As there is no treatment, this response so far has focused on reducing the risk of being bitten by mosquitoes, with health officials suggesting people use insect repellents, wear long-sleeved clothing and keep windows and doors closed. They have also advised women living in affected areas to avoid getting pregnant, while the US Center for Disease Control has advised pregnant women not to travel to 22 countries in the Americas.
Alongside this is a proactive fight to remove stagnant water (the breeding grounds for mosquitos) and the fumigation of houses to kill existing mosquitos. In the long term this is something proven to be best achieved through the education and empowerment of local communities to raise levels of sanitation. In the short term, the Brazilian government is trying to kick-start this with the deployment of 220,000 soldiers in February tasked with the distribution of educational leaflets and scouring cities for potential mosquito breeding grounds.
We’ve yet to see any philanthropists take a lead in the fight against Zika, or organisations fully coordinating a regional response to the crisis. Given the nature of the disease and the fact that it’s only recently been formally recognised as a crisis by the WHO, this is perhaps not surprising. It does though raise the question of what role philanthropists can, and should, play.
For those who are looking for an immediate response in the form of charitable emergency relief, examples such as the recently launched International Federation of Red Cross and Crescent Societies (IFRC) appeal give the easiest route to support the community work required to fight the mosquito-borne disease.
Meanwhile, philanthropists with existing programmes and partners on the ground in affected countries need to be in close contact, providing support and flexibility especially in terms of funding objectives to allow organisations to respond to their circumstances effectively. In a time of fear, uncertainty and restricted travel, local organisations need to have understanding funders who are prepared to trust in their partners and respond accordingly to the changing situation on the ground.
However, the larger challenge is facing the new philanthropists without effective connections on the ground or experience of working in South America. In the early stages of a large-scale challenge such as this, it can be daunting for the philanthropist to understand the role they can best play - In time, a considered approach is sometimes the wisest course.
To be clear, that is not to discourage funding emergency relief such as that offered by the IFRC. Rather, it is to reflect the unique role philanthropy can play in committing to long-term change and flexible funding.
With this in mind, philanthropists should look for opportunities to build both resilient communities and also programmes with potentially wider reach than purely this emergency alone. Core to combatting this and future outbreaks is a need to both raise awareness in, and strengthen, communities. Only by working at a local level, long term, can sanitation levels be raised and behaviours changed to remove the breeding grounds for mosquitos and reduce the risk of Zika and other diseases.

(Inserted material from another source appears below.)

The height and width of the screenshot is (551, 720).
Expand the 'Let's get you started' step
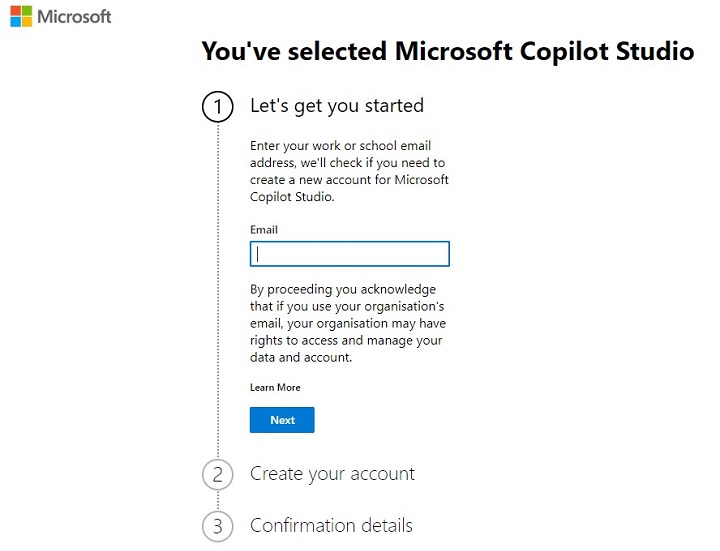click(x=336, y=106)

Methods to achieve this can involve funding scalability of existing best-in-class organisations, co-funding with other philanthropists with a track record in the area, or working with experts on the ground to help signpost organisations working in communities.

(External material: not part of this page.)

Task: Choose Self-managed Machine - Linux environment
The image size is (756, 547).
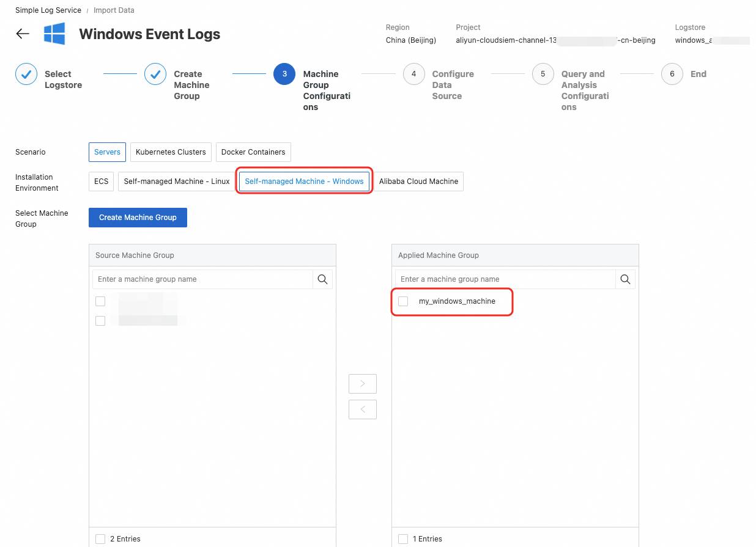Action: (x=177, y=182)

In all of these approaches, philanthropists should feel no pressure to fund in haste but rather aim to fund well from a position of knowledge and confidence. In approaching such a large challenge as the eradication of a mosquito-borne disease, it is important to realise that the goal is achievable.
Previous large-scale and high-profile campaigns in the last century led Brazil to be declared free of the very breed of mosquito that is responsible for carrying the Zika virus, in 1958. In that instance, once success was achieved, the programme was relaxed and the mosquito returned. This time, philanthropists should focus on the long-term behaviourial changes to ensure no such repeat.